**DESCRIPTION OF THE TASK**.
Reproduce without changes the rows from the first one up to and including the row with "pyautogui.click(x=60, y=219)".

**DATA SUPPLIED**.
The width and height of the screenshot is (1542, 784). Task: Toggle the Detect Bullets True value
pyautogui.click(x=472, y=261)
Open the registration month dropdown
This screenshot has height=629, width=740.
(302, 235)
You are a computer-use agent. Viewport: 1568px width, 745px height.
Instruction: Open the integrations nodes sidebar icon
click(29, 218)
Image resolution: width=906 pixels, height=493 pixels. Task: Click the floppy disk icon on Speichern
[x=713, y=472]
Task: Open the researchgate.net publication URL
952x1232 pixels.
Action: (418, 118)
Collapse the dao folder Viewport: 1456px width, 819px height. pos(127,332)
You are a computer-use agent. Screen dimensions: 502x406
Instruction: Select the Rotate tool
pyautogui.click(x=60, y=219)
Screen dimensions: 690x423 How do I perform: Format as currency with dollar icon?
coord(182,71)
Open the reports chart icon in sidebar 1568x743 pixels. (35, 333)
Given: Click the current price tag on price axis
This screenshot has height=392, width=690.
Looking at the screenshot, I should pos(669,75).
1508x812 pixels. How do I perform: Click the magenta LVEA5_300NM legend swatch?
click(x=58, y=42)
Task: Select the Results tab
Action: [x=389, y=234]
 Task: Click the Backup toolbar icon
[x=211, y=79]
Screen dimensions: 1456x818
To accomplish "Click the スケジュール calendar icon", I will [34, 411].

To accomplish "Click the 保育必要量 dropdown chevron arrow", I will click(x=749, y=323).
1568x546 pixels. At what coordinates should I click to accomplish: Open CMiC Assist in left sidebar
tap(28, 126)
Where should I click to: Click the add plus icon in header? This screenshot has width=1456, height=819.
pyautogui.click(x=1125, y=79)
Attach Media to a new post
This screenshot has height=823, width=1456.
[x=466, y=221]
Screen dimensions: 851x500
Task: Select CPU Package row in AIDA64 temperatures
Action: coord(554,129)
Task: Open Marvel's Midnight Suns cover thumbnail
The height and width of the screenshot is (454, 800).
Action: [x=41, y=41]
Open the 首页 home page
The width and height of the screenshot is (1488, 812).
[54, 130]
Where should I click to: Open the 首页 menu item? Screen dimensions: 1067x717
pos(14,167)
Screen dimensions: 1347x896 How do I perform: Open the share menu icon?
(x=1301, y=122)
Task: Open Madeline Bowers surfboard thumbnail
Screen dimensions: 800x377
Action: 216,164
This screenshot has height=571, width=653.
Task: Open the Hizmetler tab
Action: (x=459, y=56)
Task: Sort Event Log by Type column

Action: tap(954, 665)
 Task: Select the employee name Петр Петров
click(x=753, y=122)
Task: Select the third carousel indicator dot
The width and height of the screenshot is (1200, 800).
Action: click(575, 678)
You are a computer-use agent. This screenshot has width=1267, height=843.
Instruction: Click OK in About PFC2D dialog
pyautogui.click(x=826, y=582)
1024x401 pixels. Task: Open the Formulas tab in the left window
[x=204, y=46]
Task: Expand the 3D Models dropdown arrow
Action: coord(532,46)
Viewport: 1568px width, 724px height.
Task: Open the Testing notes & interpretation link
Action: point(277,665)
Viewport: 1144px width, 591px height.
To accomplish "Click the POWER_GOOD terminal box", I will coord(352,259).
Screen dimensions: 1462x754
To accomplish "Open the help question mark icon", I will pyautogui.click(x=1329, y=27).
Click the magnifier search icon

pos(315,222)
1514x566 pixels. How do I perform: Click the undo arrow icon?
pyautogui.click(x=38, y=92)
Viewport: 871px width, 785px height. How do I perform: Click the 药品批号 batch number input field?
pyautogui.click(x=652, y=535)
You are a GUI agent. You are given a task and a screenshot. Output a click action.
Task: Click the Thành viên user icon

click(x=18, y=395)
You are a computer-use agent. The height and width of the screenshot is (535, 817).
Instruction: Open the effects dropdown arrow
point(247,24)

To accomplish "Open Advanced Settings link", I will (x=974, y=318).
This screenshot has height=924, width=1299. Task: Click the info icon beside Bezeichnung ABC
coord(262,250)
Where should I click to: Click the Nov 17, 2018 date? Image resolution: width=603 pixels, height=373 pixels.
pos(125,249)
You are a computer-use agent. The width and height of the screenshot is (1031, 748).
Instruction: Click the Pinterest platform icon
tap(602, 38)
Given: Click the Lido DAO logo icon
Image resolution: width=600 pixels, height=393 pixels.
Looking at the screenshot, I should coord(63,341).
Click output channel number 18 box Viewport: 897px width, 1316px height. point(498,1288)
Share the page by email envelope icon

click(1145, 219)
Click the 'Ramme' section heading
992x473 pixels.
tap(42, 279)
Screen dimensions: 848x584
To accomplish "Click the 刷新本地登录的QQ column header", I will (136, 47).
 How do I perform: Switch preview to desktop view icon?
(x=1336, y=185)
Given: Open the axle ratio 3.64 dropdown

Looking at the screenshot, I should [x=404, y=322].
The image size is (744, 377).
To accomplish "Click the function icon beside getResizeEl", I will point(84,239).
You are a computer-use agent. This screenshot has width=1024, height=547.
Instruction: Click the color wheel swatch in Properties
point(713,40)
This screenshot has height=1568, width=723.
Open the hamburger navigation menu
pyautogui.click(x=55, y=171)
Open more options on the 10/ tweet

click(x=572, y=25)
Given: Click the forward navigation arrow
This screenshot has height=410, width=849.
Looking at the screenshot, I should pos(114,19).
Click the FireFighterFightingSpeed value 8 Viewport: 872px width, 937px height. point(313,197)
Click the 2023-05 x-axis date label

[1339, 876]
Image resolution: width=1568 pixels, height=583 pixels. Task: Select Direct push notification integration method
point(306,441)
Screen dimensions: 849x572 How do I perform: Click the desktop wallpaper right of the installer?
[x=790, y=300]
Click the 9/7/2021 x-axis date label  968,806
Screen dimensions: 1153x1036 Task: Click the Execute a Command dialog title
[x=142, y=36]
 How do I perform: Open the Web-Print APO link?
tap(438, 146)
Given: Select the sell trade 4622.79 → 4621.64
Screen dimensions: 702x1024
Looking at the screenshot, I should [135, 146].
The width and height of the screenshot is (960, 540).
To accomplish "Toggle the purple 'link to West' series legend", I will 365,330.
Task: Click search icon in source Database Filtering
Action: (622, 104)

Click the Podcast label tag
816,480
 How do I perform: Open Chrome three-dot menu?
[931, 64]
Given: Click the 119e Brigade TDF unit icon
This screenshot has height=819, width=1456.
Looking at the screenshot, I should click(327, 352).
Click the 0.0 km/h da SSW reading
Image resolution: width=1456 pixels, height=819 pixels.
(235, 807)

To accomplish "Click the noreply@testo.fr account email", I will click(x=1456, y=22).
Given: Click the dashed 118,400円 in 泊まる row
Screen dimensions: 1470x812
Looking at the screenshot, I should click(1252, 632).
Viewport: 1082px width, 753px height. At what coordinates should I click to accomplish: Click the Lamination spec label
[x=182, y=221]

**SOLUTION BELOW**.
The width and height of the screenshot is (1542, 784). Task: Toggle the Detect Bullets True value
pyautogui.click(x=472, y=261)
Open the registration month dropdown
This screenshot has height=629, width=740.
(302, 235)
You are a computer-use agent. Viewport: 1568px width, 745px height.
Instruction: Open the integrations nodes sidebar icon
click(29, 218)
Image resolution: width=906 pixels, height=493 pixels. Task: Click the floppy disk icon on Speichern
[x=713, y=472]
Task: Open the researchgate.net publication URL
952x1232 pixels.
Action: (418, 118)
Collapse the dao folder Viewport: 1456px width, 819px height. pos(127,332)
You are a computer-use agent. Screen dimensions: 502x406
Instruction: Select the Rotate tool
pyautogui.click(x=60, y=219)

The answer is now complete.